Hi All,
I am trying a POC in my personal environment on consuming REST API.
When I test the API its throws following error: "Could not establish trust relationship for the SSL/TLS secure channel"
I cannot configure the SSL certificate in OutSystems personal environment of consumed application, so can we Disable SSL for Integrations.
Regards,
Vinod
Hi Vinod Kumar,
I believe it is not possible to disable SSL/TLS for consumed web services. Only for exposed web services.
You can find more information about this issue at this link:
https://success.outsystems.com/Support/Troubleshooting/Application_runtime/Could_not_establish_trust_relationship_when_consuming_webservices_in_OutSystems
But, I think that because it is a personal environment, it should not be possible to install a third-party certificate.
Pedro Costa
Hi @Pedro Costa ,
I have used the following "REST Ignore Certificates" forge component in REST API OnBeforeRequest Advanced with this logic it stopped throwing the SSL certificate error.

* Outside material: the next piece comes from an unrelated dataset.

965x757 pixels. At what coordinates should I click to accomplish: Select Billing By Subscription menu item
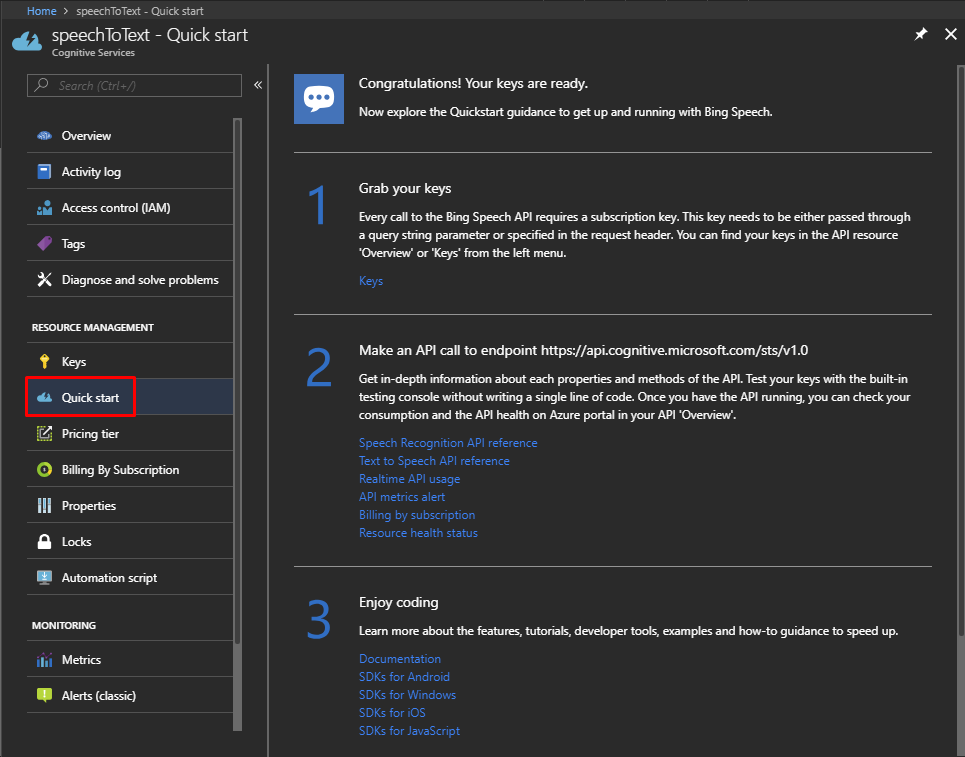[120, 470]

However in Get method it started throwing 403 exception. Any thoughts on this.?
It is typically not advised to disable SSL certificate validation as this can leave your application vulnerable to security flaws like man-in-the-middle attacks. You may, however, decide to temporarily forego SSL certificate validation in some development or testing situations where it is neither practical nor required.
Disabling SSL certificate validation for integrations through a configuration setting is not possible in OutSystems directly. Nevertheless, you can accomplish this by adding custom code that ignores problems in the SSL certificate. Here's a basic strategy:
Implement custom code:- To prevent SSL certificate validation while submitting requests to the REST API, use custom code. For instance, in.NET, you can accomplish this by configuring the ServicePointManager.The ServerCertificateValidationCallback attribute should be set to a function that yields true in every case.

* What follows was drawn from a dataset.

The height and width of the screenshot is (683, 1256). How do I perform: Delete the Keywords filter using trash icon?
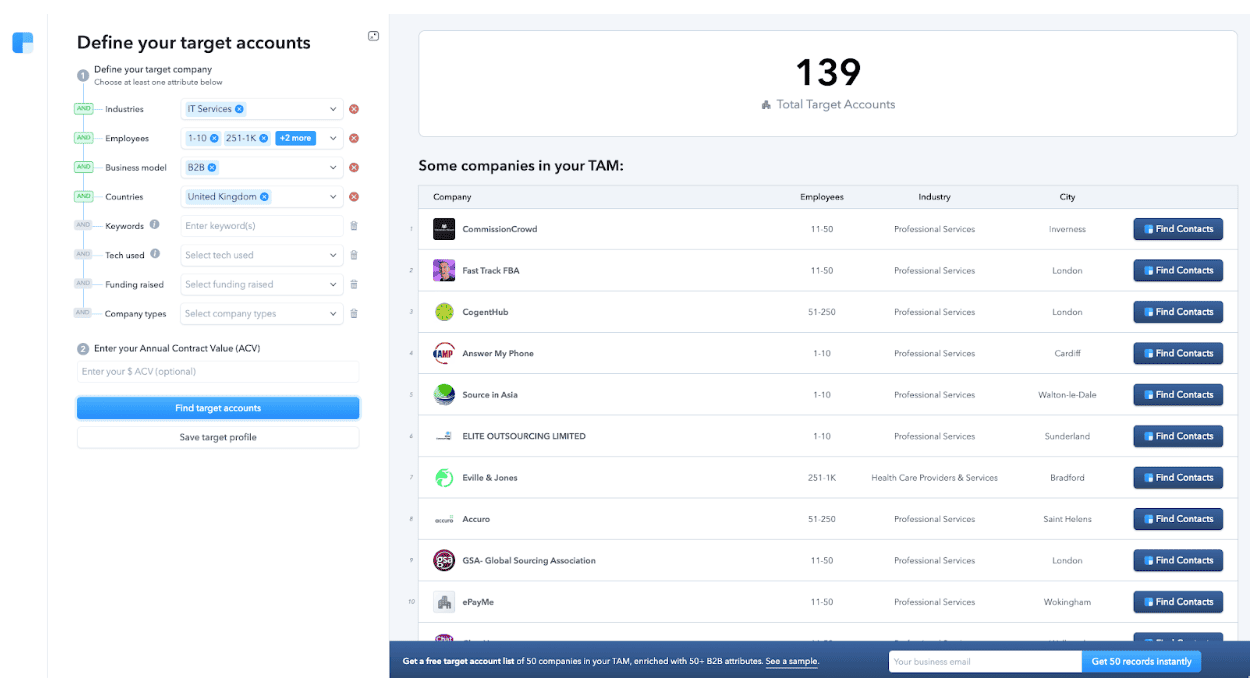[353, 225]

Use a custom HTTP client:- Create a custom module or extension that encapsulates the HTTP request logic and use it in place of OutSystems' integrated HTTP client. Put the code to deactivate SSL certificate validation in this custom HTTP client.
Handle SSL errors gracefully:- Even when disabling SSL certificate validation, it's important to handle SSL errors gracefully in your application. Log any SSL-related errors for debugging purposes and consider implementing fallback mechanisms in case of SSL-related failures.
Always use this method sparingly and only in settings where it is not practical or required to validate SSL certificates. Make sure that in any environment where security is an issue, such as production, SSL certificate checking is enabled.